■ TASK ■
Only lines with the word "computer" belong in the answer; copy them from the records below.

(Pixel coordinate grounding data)
::::
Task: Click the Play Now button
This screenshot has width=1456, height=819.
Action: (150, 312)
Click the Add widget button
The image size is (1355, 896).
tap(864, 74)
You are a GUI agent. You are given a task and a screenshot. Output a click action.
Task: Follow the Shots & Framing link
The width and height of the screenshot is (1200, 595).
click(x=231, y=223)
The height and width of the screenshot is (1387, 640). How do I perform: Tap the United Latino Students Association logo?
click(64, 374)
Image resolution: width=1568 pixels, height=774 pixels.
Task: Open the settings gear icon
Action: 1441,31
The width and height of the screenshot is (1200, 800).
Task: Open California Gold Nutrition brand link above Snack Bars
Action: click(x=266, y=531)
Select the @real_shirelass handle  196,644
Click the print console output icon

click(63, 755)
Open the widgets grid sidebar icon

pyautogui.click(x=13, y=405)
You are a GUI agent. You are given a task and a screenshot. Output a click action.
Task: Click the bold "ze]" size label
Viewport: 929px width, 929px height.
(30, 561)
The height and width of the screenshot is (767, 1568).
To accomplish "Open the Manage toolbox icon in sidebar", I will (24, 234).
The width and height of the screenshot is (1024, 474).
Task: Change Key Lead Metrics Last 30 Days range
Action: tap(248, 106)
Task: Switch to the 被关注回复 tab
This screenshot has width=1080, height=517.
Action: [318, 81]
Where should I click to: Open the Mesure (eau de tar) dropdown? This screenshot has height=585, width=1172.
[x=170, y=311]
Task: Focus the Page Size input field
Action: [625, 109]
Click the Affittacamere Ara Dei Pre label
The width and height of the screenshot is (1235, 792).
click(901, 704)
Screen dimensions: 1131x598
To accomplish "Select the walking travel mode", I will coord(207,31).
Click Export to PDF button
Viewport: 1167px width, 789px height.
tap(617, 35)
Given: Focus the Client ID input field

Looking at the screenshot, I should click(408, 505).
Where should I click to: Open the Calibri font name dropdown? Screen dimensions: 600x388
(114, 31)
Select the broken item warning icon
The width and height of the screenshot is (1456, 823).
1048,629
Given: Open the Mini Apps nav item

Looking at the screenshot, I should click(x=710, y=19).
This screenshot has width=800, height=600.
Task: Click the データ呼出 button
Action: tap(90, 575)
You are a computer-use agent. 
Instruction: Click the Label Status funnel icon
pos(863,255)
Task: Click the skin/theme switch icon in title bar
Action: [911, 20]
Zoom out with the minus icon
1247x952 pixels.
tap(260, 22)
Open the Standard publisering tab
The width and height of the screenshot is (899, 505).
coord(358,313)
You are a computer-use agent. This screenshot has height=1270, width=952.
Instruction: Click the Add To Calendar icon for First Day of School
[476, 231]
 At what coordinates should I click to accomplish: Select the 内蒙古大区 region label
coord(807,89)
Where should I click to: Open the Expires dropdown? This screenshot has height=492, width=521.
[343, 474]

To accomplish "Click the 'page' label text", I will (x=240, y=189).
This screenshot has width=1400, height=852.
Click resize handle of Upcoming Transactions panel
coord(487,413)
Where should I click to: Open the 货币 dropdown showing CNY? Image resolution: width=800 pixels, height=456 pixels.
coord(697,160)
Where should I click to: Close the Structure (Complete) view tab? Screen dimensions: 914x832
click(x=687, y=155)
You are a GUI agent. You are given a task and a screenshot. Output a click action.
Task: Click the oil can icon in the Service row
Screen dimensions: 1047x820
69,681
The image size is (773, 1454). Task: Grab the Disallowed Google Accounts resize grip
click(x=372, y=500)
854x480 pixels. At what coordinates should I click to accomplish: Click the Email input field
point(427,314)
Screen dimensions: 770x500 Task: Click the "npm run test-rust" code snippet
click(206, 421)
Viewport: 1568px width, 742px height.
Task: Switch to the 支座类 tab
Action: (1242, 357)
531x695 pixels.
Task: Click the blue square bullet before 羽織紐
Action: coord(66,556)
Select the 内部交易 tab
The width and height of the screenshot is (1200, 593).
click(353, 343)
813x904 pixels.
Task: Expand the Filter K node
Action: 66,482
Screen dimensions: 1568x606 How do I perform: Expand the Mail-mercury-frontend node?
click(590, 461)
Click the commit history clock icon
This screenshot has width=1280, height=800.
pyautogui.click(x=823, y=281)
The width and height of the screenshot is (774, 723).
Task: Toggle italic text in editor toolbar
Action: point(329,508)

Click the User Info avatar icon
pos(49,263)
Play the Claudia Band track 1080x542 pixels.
::::
■ WRITTEN SOLUTION ■
You are a computer-use agent. 
You are a computer-use agent. This screenshot has height=1270, width=952.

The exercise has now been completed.